→ Task item
The entries below must be retyped exactly. Pictures are to be omitted.

→ Records for this exercise
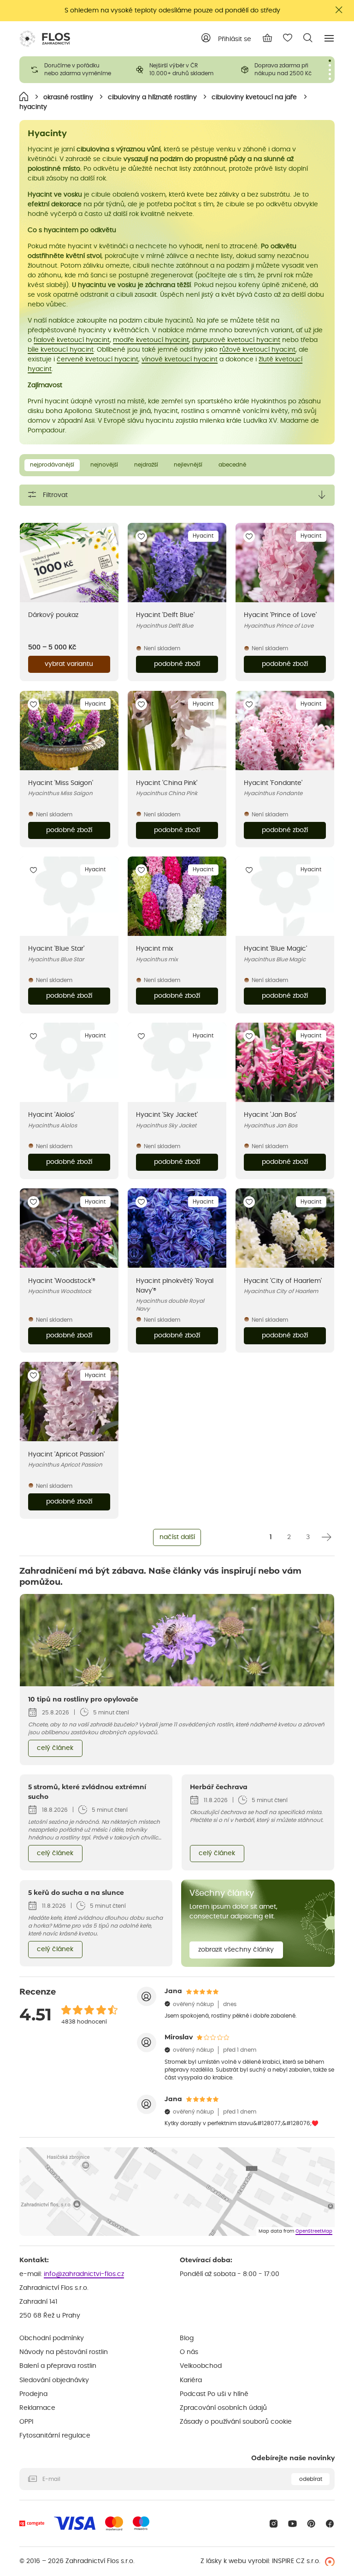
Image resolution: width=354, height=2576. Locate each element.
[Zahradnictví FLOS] (44, 38)
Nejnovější (104, 464)
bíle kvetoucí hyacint (61, 350)
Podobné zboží (177, 664)
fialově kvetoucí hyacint (72, 340)
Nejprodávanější (52, 464)
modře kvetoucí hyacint (151, 340)
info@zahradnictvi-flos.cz (84, 2274)
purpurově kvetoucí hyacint (236, 340)
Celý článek (55, 1748)
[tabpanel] (71, 69)
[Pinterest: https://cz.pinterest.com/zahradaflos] (311, 2523)
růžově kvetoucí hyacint (257, 350)
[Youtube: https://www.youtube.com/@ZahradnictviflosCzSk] (292, 2523)
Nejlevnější (188, 464)
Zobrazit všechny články (236, 1950)
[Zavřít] (339, 10)
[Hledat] (308, 38)
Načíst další (177, 1537)
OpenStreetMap (313, 2231)
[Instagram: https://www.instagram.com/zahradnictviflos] (273, 2523)
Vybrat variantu (69, 664)
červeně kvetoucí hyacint (97, 359)
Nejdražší (146, 464)
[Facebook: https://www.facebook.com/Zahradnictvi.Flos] (329, 2523)
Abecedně (232, 464)
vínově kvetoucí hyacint (180, 359)
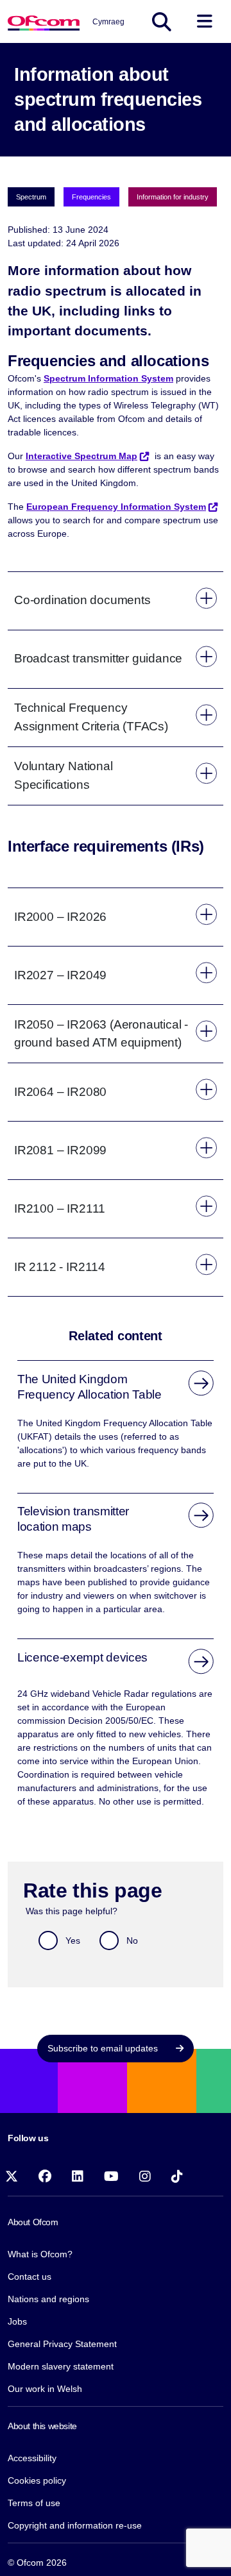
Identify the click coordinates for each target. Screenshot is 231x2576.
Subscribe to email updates (103, 2048)
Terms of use (34, 2503)
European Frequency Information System (116, 506)
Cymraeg (108, 21)
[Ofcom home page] (44, 21)
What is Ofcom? (40, 2254)
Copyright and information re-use (75, 2525)
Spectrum (31, 197)
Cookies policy (37, 2480)
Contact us (29, 2276)
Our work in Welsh (45, 2389)
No (132, 1940)
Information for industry (173, 197)
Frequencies (91, 197)
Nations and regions (48, 2299)
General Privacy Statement (62, 2344)
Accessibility (32, 2458)
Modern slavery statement (61, 2366)
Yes (72, 1940)
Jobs (17, 2321)
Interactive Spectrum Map (81, 456)
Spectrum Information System (108, 378)
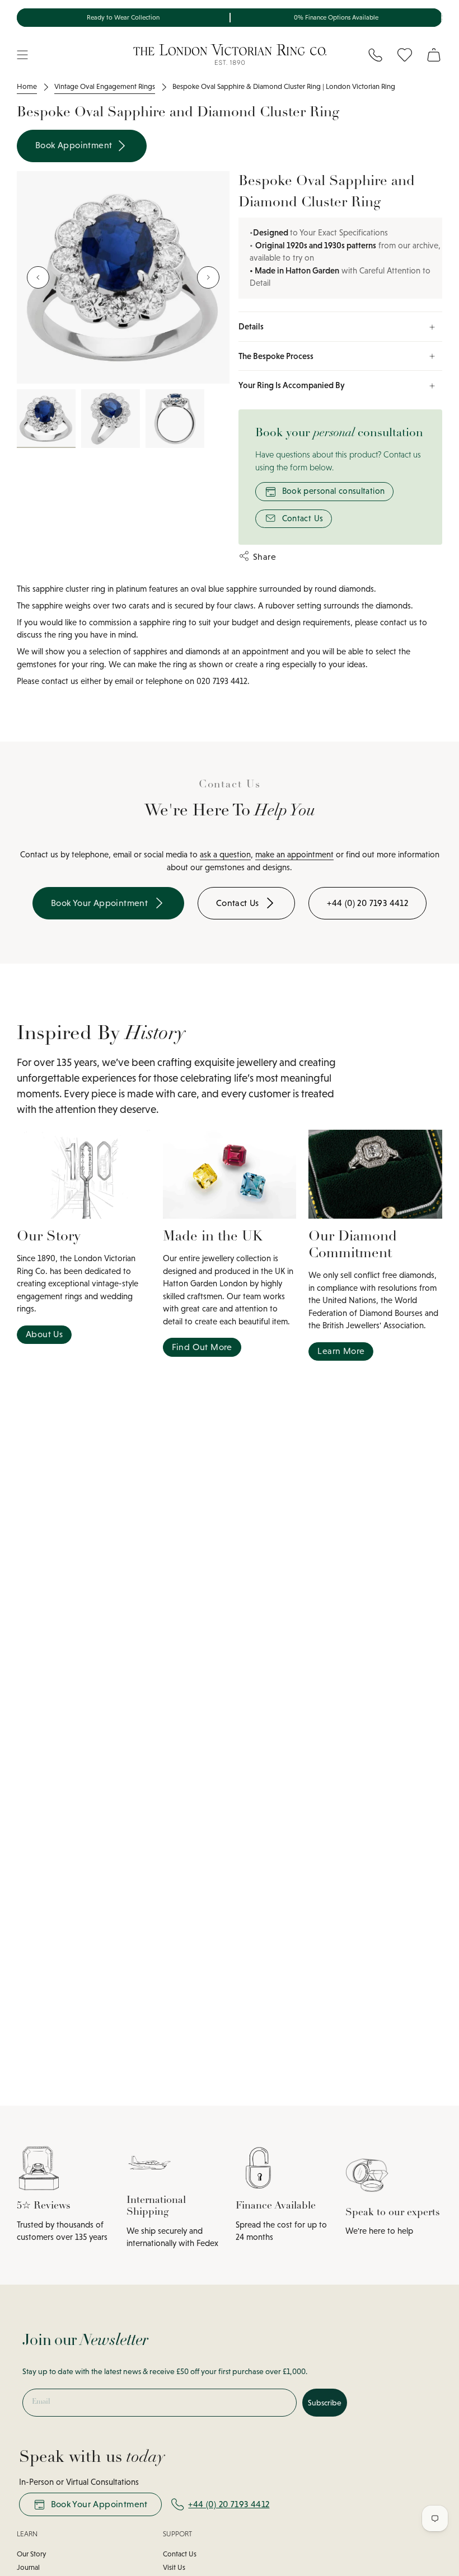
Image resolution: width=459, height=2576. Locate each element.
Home (27, 86)
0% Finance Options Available (336, 17)
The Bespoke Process (275, 356)
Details (251, 326)
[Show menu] (22, 55)
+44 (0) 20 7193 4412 (228, 2504)
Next (208, 277)
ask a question (225, 854)
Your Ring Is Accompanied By (291, 385)
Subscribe (324, 2402)
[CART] (433, 55)
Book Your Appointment (99, 2504)
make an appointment (294, 854)
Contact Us (303, 518)
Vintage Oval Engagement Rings (104, 86)
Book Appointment (75, 145)
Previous (38, 277)
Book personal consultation (333, 491)
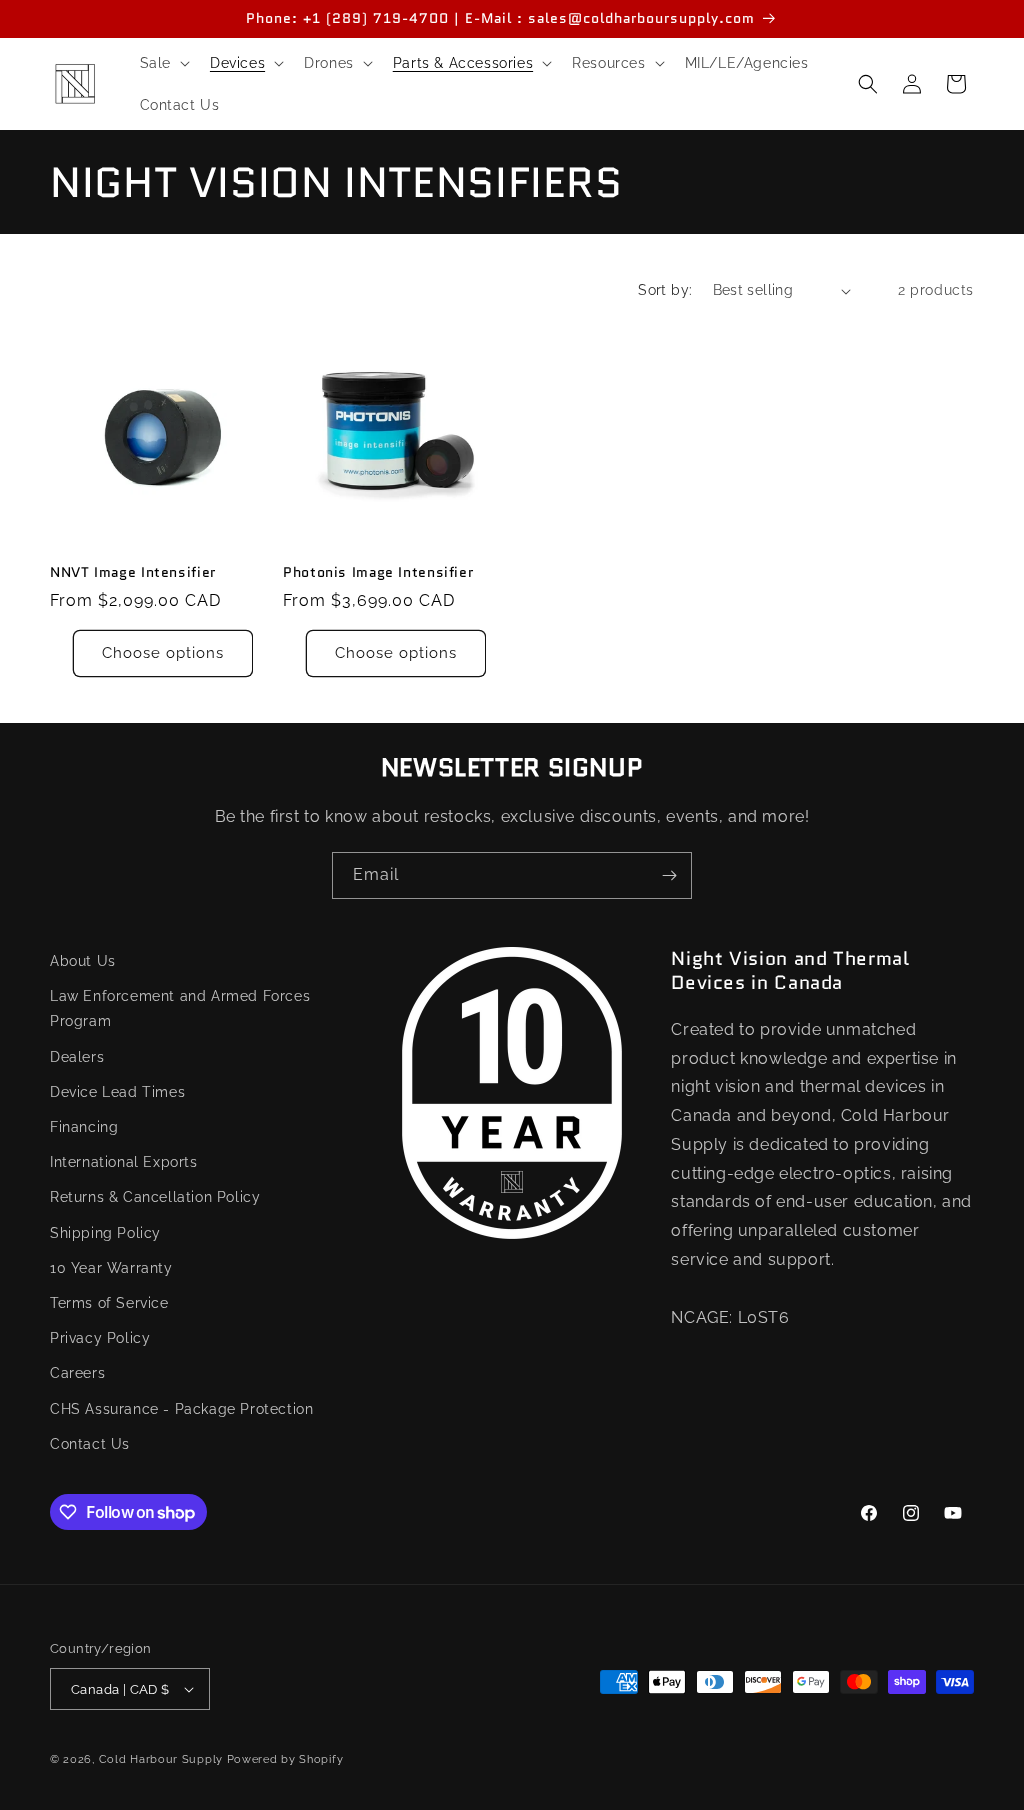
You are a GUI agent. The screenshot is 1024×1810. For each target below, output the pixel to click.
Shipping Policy (105, 1233)
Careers (77, 1373)
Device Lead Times (117, 1092)
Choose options (163, 653)
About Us (83, 961)
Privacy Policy (100, 1338)
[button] (163, 63)
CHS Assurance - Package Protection (181, 1409)
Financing (84, 1127)
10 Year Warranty (111, 1268)
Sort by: (665, 290)
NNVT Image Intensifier (133, 573)
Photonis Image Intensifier (378, 573)
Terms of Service (109, 1303)
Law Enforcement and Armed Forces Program (180, 1008)
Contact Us (90, 1444)
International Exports (124, 1162)
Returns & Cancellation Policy (155, 1197)
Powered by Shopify (285, 1759)
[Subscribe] (669, 875)
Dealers (77, 1057)
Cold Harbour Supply (161, 1759)
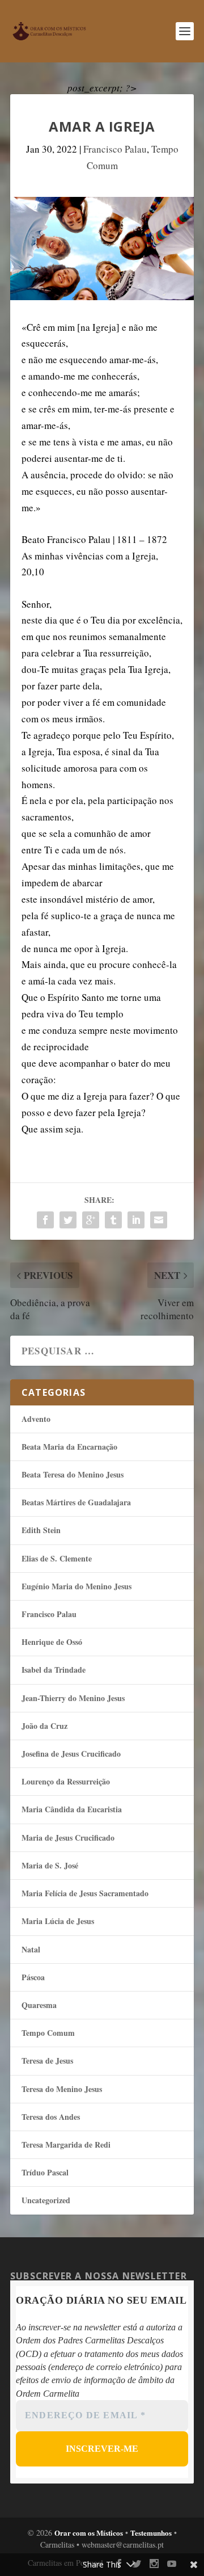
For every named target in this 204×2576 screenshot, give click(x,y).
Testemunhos (151, 2532)
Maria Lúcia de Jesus (58, 1921)
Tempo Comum (48, 2033)
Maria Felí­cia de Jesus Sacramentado (85, 1893)
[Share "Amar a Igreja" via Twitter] (68, 1220)
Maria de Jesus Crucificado (68, 1837)
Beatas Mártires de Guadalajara (76, 1502)
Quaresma (39, 2005)
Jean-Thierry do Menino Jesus (73, 1698)
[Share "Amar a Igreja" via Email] (158, 1220)
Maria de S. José (50, 1865)
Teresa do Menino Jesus (62, 2089)
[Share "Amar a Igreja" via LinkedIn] (136, 1220)
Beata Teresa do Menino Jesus (73, 1474)
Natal (31, 1949)
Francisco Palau (115, 148)
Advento (36, 1419)
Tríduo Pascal (45, 2172)
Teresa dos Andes (51, 2117)
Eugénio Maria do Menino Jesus (76, 1586)
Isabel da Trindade (54, 1670)
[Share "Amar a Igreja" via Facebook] (45, 1220)
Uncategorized (46, 2200)
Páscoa (33, 1977)
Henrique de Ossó (52, 1642)
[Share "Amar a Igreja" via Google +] (90, 1220)
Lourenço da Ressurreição (66, 1781)
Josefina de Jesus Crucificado (71, 1754)
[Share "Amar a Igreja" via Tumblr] (113, 1220)
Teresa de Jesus (47, 2060)
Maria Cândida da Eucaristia (72, 1809)
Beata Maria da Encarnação (69, 1447)
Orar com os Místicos (88, 2532)
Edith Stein (41, 1530)
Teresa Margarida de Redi (66, 2144)
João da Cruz (44, 1726)
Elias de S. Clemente (57, 1558)
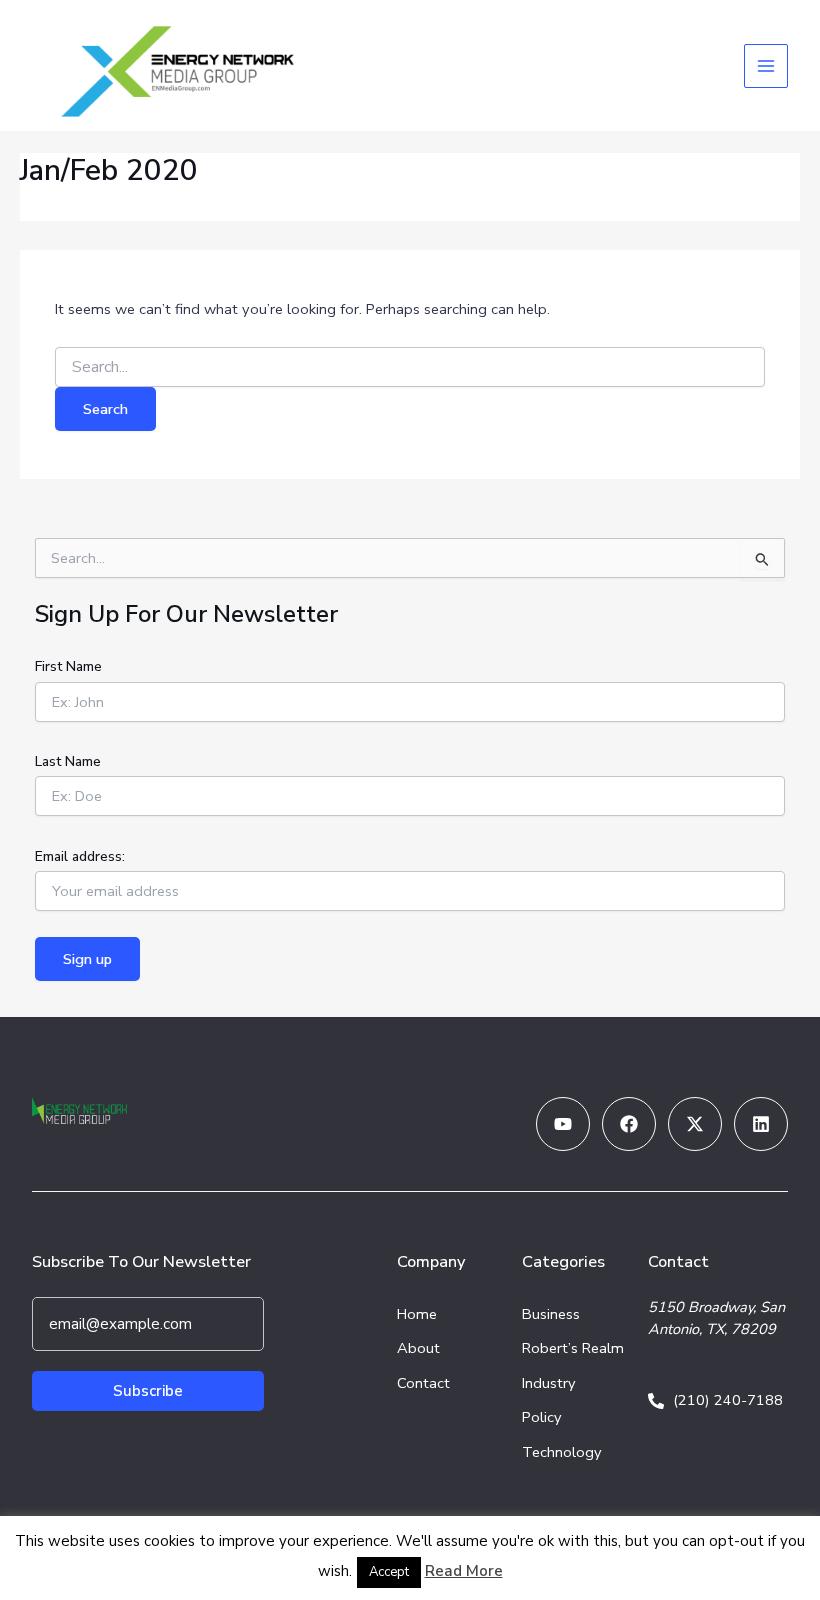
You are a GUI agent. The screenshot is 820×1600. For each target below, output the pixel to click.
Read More (464, 1571)
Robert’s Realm (573, 1348)
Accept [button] (389, 1572)
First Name (68, 666)
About (418, 1348)
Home (417, 1314)
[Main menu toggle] (766, 66)
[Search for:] (410, 367)
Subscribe (148, 1391)
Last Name (68, 761)
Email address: (80, 856)
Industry (549, 1383)
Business (551, 1314)
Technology (562, 1452)
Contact (423, 1383)
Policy (542, 1417)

→ Response
Image resolution: width=354, height=2576. Locate each element.
[Zahradnictví FLOS] (44, 38)
Nejnovější (104, 464)
bíle kvetoucí hyacint (61, 350)
Podobné zboží (177, 664)
fialově kvetoucí hyacint (72, 340)
Nejprodávanější (52, 464)
modře kvetoucí hyacint (151, 340)
info@zahradnictvi-flos.cz (84, 2274)
purpurově kvetoucí hyacint (236, 340)
Celý článek (55, 1748)
[tabpanel] (71, 69)
[Pinterest: https://cz.pinterest.com/zahradaflos] (311, 2523)
růžově kvetoucí hyacint (257, 350)
[Youtube: https://www.youtube.com/@ZahradnictviflosCzSk] (292, 2523)
Nejlevnější (188, 464)
Zobrazit všechny články (236, 1950)
[Zavřít] (339, 10)
[Hledat] (308, 38)
Načíst další (177, 1537)
OpenStreetMap (313, 2231)
[Instagram: https://www.instagram.com/zahradnictviflos] (273, 2523)
Vybrat variantu (69, 664)
červeně kvetoucí hyacint (97, 359)
Nejdražší (146, 464)
[Facebook: https://www.facebook.com/Zahradnictvi.Flos] (329, 2523)
Abecedně (232, 464)
vínově kvetoucí hyacint (180, 359)
Identify the click coordinates for each target. Screenshot is 231x2576.
Subscribe to email updates (103, 2048)
Terms of use (34, 2503)
European Frequency Information System (116, 506)
Cymraeg (108, 21)
[Ofcom home page] (44, 21)
What is Ofcom? (40, 2254)
Copyright and information re-use (75, 2525)
Spectrum (31, 197)
Cookies policy (37, 2480)
Contact us (29, 2276)
Our work in Welsh (45, 2389)
No (132, 1940)
Information for industry (173, 197)
Frequencies (91, 197)
Nations and regions (48, 2299)
General Privacy Statement (62, 2344)
Accessibility (32, 2458)
Modern slavery statement (61, 2366)
Yes (72, 1940)
Jobs (17, 2321)
Interactive Spectrum Map (81, 456)
Spectrum Information System (108, 378)
Image resolution: width=459, height=2576. Locate each element.
Home (27, 86)
0% Finance Options Available (336, 17)
The Bespoke Process (275, 356)
Details (251, 326)
[Show menu] (22, 55)
+44 (0) 20 7193 4412 (228, 2504)
Next (208, 277)
ask a question (225, 854)
Your Ring Is Accompanied By (291, 385)
Subscribe (324, 2402)
[CART] (433, 55)
Book Your Appointment (99, 2504)
make an appointment (294, 854)
Contact Us (303, 518)
Vintage Oval Engagement Rings (104, 86)
Book Appointment (75, 145)
Previous (38, 277)
Book personal consultation (333, 491)
You are a GUI agent. The screenshot is 1024×1810. For each target below, output the pixel to click.
Shipping Policy (105, 1233)
Careers (77, 1373)
Device Lead Times (117, 1092)
Choose options (163, 653)
About Us (83, 961)
Privacy Policy (100, 1338)
[button] (163, 63)
CHS Assurance - Package Protection (181, 1409)
Financing (84, 1127)
10 Year Warranty (111, 1268)
Sort by: (665, 290)
NNVT Image Intensifier (133, 573)
Photonis Image Intensifier (378, 573)
Terms of Service (109, 1303)
Law Enforcement and Armed Forces Program (180, 1008)
Contact Us (90, 1444)
International Exports (124, 1162)
Returns & Cancellation Policy (155, 1197)
Powered by Shopify (285, 1759)
[Subscribe] (669, 875)
Dealers (77, 1057)
Cold Harbour Supply (161, 1759)
For every named target in this 204×2576 screenshot, give click(x,y).
Testemunhos (151, 2532)
Maria Lúcia de Jesus (58, 1921)
Tempo Comum (48, 2033)
Maria Felí­cia de Jesus Sacramentado (85, 1893)
[Share "Amar a Igreja" via Twitter] (68, 1220)
Maria de Jesus Crucificado (68, 1837)
Beatas Mártires de Guadalajara (76, 1502)
Quaresma (39, 2005)
Jean-Thierry do Menino Jesus (73, 1698)
[Share "Amar a Igreja" via Email] (158, 1220)
Maria de S. José (50, 1865)
Teresa do Menino Jesus (62, 2089)
[Share "Amar a Igreja" via LinkedIn] (136, 1220)
Beata Teresa do Menino Jesus (73, 1474)
Natal (31, 1949)
Francisco Palau (115, 148)
Advento (36, 1419)
Tríduo Pascal (45, 2172)
Teresa dos Andes (51, 2117)
Eugénio Maria do Menino Jesus (76, 1586)
Isabel da Trindade (54, 1670)
[Share "Amar a Igreja" via Facebook] (45, 1220)
Uncategorized (46, 2200)
Páscoa (33, 1977)
Henrique de Ossó (52, 1642)
[Share "Amar a Igreja" via Google +] (90, 1220)
Lourenço da Ressurreição (66, 1781)
Josefina de Jesus Crucificado (71, 1754)
[Share "Amar a Igreja" via Tumblr] (113, 1220)
Teresa de Jesus (47, 2060)
Maria Cândida da Eucaristia (72, 1809)
Beata Maria da Encarnação (69, 1447)
Orar com os Místicos (88, 2532)
Edith Stein (41, 1530)
Teresa Margarida de Redi (66, 2144)
João da Cruz (44, 1726)
Elias de S. Clemente (57, 1558)
You are a GUI agent. The screenshot is 820×1600. For each target below, output the pixel to click.
Read More (464, 1571)
Robert’s Realm (573, 1348)
Accept [button] (389, 1572)
First Name (68, 666)
About (418, 1348)
Home (417, 1314)
[Main menu toggle] (766, 66)
[Search for:] (410, 367)
Subscribe (148, 1391)
Last Name (68, 761)
Email address: (80, 856)
Industry (549, 1383)
Business (551, 1314)
Technology (562, 1452)
Contact (423, 1383)
Policy (542, 1417)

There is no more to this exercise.